What started as a photo inventory of East Carbon City's infrastructure quickly turned into an issue Tuesday night as the EC City Council convened for the first time in October. After photographing in-town structures, council member and city treasurer Cheryl McFarland made her way to the city's treatment plant.What she found only increased water tensions between the municipality and Sunnyside Co-Generation.
"I'm not sure what that reservoir looked like to begin with, but it couldn't have looked like this," said McFarland holding up a photo of the leased pond. "The reservoir is very overgrown."
The reservoir McFarland is referring to is a small body of water located near the co-generation plant just above Highway 123 in East Carbon. It is used by the co-generation plant for internal operation and has been leased to them for that purpose since their inception.
She said Plant Manager Rick Carter met her at the facility when she went for a visit.
"He was very hospitable and said that the company had an open door policy. I asked about the ash and what is in it. Now I had researched what is in slurry piles so I knew what was going on."
According to McFarland, Carter stipulated that the only thing coming out of the stacks when the plant is burning, happens to be a little bit of lime. When asked about other chemicals being burned, he said at times they will use diesel fuel to ignite the coal but no other chemicals were burned. McFarland reportedly pressed Carter about slurry and the byproduct of arsenic.
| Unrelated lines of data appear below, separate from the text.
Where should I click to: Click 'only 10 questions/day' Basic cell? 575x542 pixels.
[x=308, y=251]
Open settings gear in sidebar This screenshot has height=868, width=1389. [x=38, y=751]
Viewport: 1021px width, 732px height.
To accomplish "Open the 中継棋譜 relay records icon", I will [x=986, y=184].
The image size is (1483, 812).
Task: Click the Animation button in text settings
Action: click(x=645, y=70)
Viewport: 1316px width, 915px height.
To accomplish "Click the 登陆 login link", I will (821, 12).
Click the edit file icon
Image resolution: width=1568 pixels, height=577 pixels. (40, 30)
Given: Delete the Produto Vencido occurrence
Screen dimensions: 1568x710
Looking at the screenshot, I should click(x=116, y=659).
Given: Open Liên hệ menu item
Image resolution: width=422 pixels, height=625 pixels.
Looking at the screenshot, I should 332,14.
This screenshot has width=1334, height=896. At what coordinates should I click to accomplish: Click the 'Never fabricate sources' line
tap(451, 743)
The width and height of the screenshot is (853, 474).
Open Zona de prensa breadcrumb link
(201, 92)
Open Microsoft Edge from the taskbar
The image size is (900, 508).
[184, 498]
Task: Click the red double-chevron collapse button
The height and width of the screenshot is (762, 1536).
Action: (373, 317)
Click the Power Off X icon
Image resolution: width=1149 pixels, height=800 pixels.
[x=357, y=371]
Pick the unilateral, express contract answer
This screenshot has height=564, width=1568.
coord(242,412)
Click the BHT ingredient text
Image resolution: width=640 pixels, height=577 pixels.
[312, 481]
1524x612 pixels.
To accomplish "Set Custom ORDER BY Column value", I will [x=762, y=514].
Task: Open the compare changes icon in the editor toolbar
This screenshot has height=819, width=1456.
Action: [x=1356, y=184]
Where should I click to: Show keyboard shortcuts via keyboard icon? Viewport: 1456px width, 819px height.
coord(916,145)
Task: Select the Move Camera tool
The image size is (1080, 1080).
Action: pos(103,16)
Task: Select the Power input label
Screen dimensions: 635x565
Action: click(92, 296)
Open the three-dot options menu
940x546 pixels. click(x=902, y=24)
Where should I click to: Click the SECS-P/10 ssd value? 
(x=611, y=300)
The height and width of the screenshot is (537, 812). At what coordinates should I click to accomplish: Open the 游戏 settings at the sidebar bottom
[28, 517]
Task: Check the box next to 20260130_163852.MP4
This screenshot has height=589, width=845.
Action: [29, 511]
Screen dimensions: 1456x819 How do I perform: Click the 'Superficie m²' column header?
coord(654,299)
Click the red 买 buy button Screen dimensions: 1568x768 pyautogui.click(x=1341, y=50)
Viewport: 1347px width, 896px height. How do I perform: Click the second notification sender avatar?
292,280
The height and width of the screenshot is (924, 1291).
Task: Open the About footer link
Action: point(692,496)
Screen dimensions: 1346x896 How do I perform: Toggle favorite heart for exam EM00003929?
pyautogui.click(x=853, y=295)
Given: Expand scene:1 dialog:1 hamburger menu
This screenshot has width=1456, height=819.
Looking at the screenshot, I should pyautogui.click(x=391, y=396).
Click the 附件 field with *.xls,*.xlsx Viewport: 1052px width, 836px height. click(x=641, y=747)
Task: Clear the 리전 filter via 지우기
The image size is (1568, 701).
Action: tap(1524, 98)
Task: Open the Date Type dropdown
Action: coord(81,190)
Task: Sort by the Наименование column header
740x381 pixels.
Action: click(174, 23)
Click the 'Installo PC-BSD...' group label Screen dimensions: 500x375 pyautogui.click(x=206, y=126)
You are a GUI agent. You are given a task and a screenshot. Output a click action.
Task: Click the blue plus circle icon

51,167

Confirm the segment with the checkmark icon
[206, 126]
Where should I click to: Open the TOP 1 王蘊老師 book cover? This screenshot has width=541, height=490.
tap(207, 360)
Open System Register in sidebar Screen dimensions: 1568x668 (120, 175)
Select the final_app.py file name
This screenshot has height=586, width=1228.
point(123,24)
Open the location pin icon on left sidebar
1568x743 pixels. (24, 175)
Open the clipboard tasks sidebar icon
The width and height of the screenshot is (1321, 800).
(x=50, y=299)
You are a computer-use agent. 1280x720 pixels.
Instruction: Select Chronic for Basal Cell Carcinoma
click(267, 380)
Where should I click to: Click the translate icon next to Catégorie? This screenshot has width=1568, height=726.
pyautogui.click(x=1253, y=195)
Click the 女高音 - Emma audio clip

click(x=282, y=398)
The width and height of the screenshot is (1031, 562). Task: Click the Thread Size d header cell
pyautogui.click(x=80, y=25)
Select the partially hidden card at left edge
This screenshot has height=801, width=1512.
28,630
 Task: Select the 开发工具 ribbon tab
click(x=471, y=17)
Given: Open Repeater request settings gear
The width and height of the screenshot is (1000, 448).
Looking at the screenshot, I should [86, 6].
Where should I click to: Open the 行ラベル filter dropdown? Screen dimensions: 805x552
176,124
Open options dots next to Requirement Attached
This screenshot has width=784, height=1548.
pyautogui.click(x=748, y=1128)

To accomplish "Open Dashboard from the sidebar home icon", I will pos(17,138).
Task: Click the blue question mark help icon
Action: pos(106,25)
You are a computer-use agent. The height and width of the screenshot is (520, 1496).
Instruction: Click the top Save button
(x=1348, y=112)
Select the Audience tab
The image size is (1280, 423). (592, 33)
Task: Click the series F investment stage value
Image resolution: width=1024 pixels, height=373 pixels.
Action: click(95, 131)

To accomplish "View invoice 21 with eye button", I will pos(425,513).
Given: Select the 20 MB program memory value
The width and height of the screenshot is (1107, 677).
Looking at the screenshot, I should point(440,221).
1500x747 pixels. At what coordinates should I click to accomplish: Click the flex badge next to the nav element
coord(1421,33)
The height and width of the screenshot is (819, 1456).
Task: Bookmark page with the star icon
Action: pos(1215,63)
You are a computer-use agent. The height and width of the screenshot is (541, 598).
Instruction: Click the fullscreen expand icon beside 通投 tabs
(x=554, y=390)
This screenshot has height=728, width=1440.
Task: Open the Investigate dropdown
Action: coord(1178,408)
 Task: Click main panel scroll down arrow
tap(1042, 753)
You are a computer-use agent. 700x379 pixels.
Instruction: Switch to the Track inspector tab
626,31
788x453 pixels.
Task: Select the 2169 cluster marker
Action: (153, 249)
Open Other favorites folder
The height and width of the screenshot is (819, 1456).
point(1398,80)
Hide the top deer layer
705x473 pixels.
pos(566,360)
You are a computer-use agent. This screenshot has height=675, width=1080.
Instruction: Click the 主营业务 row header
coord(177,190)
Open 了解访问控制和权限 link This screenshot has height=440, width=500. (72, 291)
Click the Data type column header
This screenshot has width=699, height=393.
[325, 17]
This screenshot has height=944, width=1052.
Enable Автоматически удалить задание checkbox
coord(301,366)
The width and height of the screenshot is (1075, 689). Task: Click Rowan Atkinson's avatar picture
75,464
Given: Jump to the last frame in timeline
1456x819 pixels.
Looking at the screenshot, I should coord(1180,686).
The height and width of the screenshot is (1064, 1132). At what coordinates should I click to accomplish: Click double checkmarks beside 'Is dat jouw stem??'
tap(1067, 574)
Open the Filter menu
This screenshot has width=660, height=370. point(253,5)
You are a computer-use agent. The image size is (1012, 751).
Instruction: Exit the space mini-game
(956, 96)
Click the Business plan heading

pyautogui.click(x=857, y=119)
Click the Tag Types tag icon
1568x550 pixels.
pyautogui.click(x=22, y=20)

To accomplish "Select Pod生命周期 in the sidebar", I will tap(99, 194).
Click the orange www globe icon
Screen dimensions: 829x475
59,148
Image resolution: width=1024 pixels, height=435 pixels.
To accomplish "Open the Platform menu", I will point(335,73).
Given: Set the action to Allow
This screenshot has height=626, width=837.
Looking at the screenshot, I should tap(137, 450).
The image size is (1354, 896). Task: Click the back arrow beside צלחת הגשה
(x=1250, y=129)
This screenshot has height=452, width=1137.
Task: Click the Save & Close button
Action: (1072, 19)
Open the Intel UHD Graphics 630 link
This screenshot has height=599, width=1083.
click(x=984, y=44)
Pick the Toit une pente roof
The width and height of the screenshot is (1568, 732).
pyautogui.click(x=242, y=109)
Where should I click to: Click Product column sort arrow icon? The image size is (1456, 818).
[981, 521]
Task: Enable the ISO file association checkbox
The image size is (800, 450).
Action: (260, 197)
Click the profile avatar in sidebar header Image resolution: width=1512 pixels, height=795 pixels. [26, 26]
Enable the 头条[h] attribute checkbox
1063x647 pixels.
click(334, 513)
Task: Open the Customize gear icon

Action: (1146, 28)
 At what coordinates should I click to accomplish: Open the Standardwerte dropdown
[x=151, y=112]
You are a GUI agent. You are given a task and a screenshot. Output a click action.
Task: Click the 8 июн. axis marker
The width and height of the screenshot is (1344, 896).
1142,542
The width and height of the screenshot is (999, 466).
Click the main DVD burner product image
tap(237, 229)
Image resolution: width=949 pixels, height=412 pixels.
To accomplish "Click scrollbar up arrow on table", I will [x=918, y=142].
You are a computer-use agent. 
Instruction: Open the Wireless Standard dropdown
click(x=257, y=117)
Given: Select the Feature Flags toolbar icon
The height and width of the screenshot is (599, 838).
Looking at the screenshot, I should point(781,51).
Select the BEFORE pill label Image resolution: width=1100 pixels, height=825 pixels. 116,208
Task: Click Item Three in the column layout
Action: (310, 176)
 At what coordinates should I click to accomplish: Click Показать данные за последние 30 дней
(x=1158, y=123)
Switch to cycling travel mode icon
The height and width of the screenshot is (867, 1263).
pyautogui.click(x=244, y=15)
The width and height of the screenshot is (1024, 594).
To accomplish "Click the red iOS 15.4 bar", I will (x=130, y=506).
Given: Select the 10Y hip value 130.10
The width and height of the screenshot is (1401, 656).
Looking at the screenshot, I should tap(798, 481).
He told her that the amount of arsenic produced by the plant was negligible, that wood burning in a furnace would give off just a much of the chemical.
"I asked if he had sample and test reports that corroborated his statements," concluded McFarland. "He simply said he did not."
"So he told you that he has never burned anything else there besides the coal pile, lime stone and a little diesel fuel? asked East Carbon Mayor Orlando LaFontaine. "So he's never taken in chemicals besides that. That's weird because last year I got a letter in the mail which alerted me that they were going to burn other chemicals."
The mayor's concerns with the co-generation plant extend beyond what chemicals are being burned.
"That reservoir is something we release to them," said LaFontaine. "That's our property and it's a 20 million gallon reservoir that kept in the conditions they are keeping it in will not survive. There has been no maintenance going on, you can see that from the photos. The weeds and concrete both need to be taken care of. When we get it back will it have to be rebuilt by the city? I am concerned about this."
Following the Mayor's comments, the council inquired concerning the lease agreement. A question which was quickly answered by EC Attorney Jeremy Humes.
"There is specific information in the lease concerning upkeep," he said. "They do have to maintain it." Humes continued to state that he would review the document for specifics and update the council.
LaFontaine and other members of the council have objected to Sunnyside City and the co-generation plant's water agreement before this issue ever came to light. EC officials take issue with the fact that Sunnyside sells treated water to the plant. The water is treated at East Carbon's treatment plant. Coming to that point on Tuesday, the East Carbon mayor asked why Sunnyside Co-Gen isn't paying for 10 percent of the upkeep on Grassy Trail Reservoir as they own 10 percent of the water.